>> Begin Provided data

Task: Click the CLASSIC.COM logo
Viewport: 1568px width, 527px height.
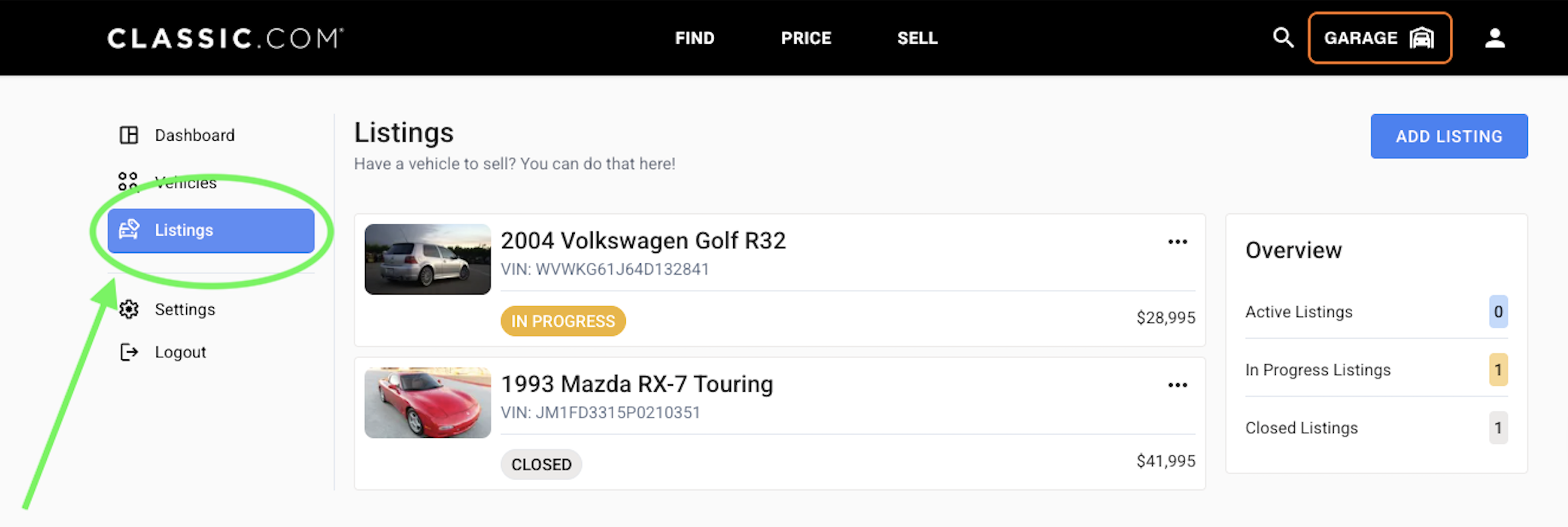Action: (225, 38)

>> End Provided data
>> Begin Provided data

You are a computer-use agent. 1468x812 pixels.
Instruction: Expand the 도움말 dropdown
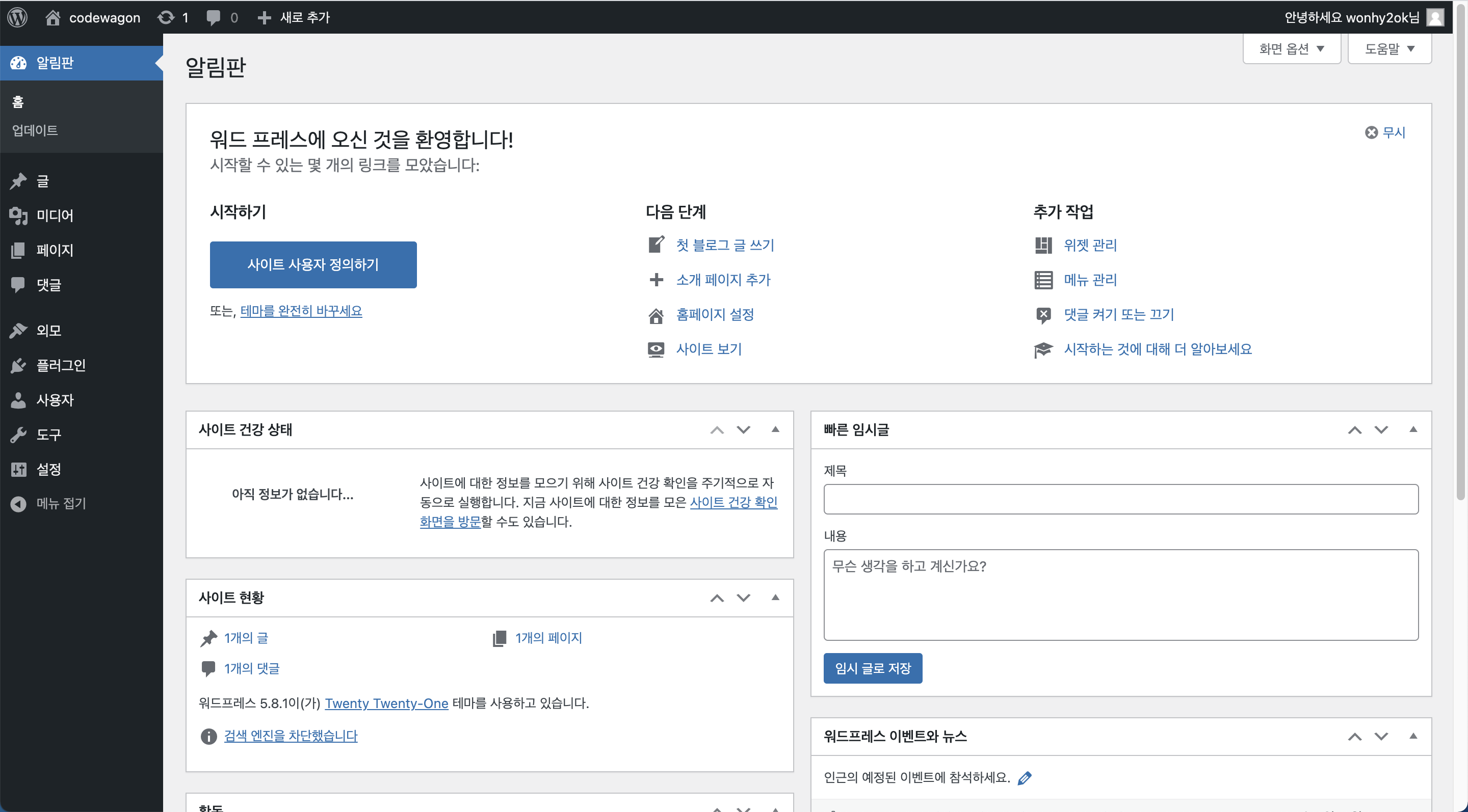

>> End Provided data

> Directions: Please count the lines in the entries above that contain the string "height", treating uppercase and lowercase as different, and reply with the number alone.

> Exercise answer: 1